Butt-Numb-A-Thon
- Location: Austin, Texas, United States
- Founded: December 1999
- Disestablished: September 2017
- Hosted by: Harry Knowles
- Language: English

= Butt-Numb-A-Thon =

Film marathon in Austin, Texas

The Butt-Numb-A-Thon (also known as BNAT) was a film marathon held in Austin, Texas every December from 1999 to 2016. It was hosted by Harry Knowles of Ain't It Cool News in celebration of his birthday. The festival showed 24 hours of vintage films, as well as premieres.

Following revelations of sexual assault accusations against Knowles in September 2017, the festival ceased.

==Event admission==
The marathon was invite-only via an application process. Before BNAT 5 in 2003, there were typically two ways to gain admittance – one for Austin residents that usually involved some event, such as BNAT 4 in 2002 having a costume contest at a horror movie screening at an abandoned mental institution on Halloween, then a separate one for those not in the Central Texas area. After BNAT 5, the application process was changed to internet-only involving several essay-style questions and submissions of pictures.

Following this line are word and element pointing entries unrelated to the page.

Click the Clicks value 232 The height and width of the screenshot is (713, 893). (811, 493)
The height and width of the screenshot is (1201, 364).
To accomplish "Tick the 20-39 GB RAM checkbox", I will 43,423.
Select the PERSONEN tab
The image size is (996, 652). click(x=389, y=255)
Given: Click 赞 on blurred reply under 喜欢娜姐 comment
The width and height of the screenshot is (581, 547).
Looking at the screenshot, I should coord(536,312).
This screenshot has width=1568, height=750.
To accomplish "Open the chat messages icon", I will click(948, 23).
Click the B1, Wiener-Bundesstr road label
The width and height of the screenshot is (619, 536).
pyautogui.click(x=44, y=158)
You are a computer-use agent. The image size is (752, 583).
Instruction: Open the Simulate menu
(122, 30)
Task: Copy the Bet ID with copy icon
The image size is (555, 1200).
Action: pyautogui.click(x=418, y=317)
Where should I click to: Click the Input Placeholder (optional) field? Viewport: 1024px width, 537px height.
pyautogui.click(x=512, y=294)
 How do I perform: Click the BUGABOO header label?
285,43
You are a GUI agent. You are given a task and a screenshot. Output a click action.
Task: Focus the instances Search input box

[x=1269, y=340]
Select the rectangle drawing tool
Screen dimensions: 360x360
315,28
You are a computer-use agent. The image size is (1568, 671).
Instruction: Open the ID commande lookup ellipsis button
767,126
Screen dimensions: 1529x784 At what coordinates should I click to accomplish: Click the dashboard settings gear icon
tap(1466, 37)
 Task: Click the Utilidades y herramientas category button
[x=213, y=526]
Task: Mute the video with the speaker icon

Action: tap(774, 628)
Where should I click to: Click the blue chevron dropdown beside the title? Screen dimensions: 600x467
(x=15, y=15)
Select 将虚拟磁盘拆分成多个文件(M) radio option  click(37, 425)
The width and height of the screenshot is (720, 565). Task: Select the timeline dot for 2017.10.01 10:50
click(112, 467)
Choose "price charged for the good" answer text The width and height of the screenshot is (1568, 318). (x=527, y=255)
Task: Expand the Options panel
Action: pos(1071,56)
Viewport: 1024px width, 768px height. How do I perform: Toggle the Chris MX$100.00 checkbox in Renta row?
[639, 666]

==Films and notable guests==

Films that were shown include the first public screening of Mel Gibson's The Passion of the Christ, as well as The Lord of the Rings trilogy, Dreamgirls, Chicago, Black Snake Moan, Snatch, Magnolia, Knocked Up, Frozen, 300, V for Vendetta, Kingsman: The Secret Service, and the 2005 remake of King Kong. Guests have included Mel Gibson, Zack Snyder, Peter Jackson, Seth Rogen, Adam Green, Eli Roth, Craig Brewer, Bill Condon, Vin Diesel, Guillermo del Toro, Jackie Earle Haley, McG and C. Robert Cargill.

Some celebrity guests, such as Eli Roth, Rian Johnson, Joseph Gordon-Levitt, Laura Harris and Elijah Wood have attended the event, even though they may not have had any films exhibited. Though he was not present for the screening of King Kong in 2005, Peter Jackson introduced the film with a video-taped message, in which he was seen pointing at various locations inside the Drafthouse theater, such as the stage area and specific seats, showing intimate knowledge of the theater from previous visits.

==Style==
BNAT was home to numerous special screenings and celebrity guest appearances, and showed 12-13 films and 30-40 vintage film trailers back-to-back over a 24-hour period.

BNAT featured acts like a live band accompanying Buster Keaton's The General, the delivery of fresh meat pies to attendees during the early screening of Sweeney Todd, shot glasses of caviar and vodka given to attendees to mirror a scene in The Curious Case of Benjamin Button, and the use of electrically shocking devices to zap sleeping audience members during an intentionally interminable 3:00am viewing of 1950s film The Giant Gila Monster.

==Location==
Butt-Numb-A-Thon was held annually in Austin, Texas, for the first eight years at the Alamo Drafthouse's (now closed) original downtown location at 409 Colorado Street. In 2007, BNAT 9 was held at the Alamo Drafthouse Ritz location at 310 E. Sixth Street. After 2008, the festival was held at the Alamo Drafthouse South Lamar at 1120 South Lamar Boulevard. BNAT 15 in 2013 was held at the Alamo Drafthouse Ritz location, while the Alamo Drafthouse Lamar underwent renovation.

On June 24, 2007, as an acknowledgment of the last days of the Alamo Drafthouse's original downtown location, Knowles hosted a hastily assembled half-birthday marathon titled "Half-Ass-A-Thon". Half-Ass-A-Thon was to initially only show four features, but by unanimous vote of the audience the marathon was extended to five features.

==End of festival==
Following revelation a few days prior of allegations of sexual assault and sexual harassment against Knowles, the Alamo Drafthouse, which served as the venue for BNAT, announced on Sept. 25, 2017 that it was cutting all ties with Knowles.

Knowles himself stepped down from contributing to Ain't It Cool News in the aftermath of the charges.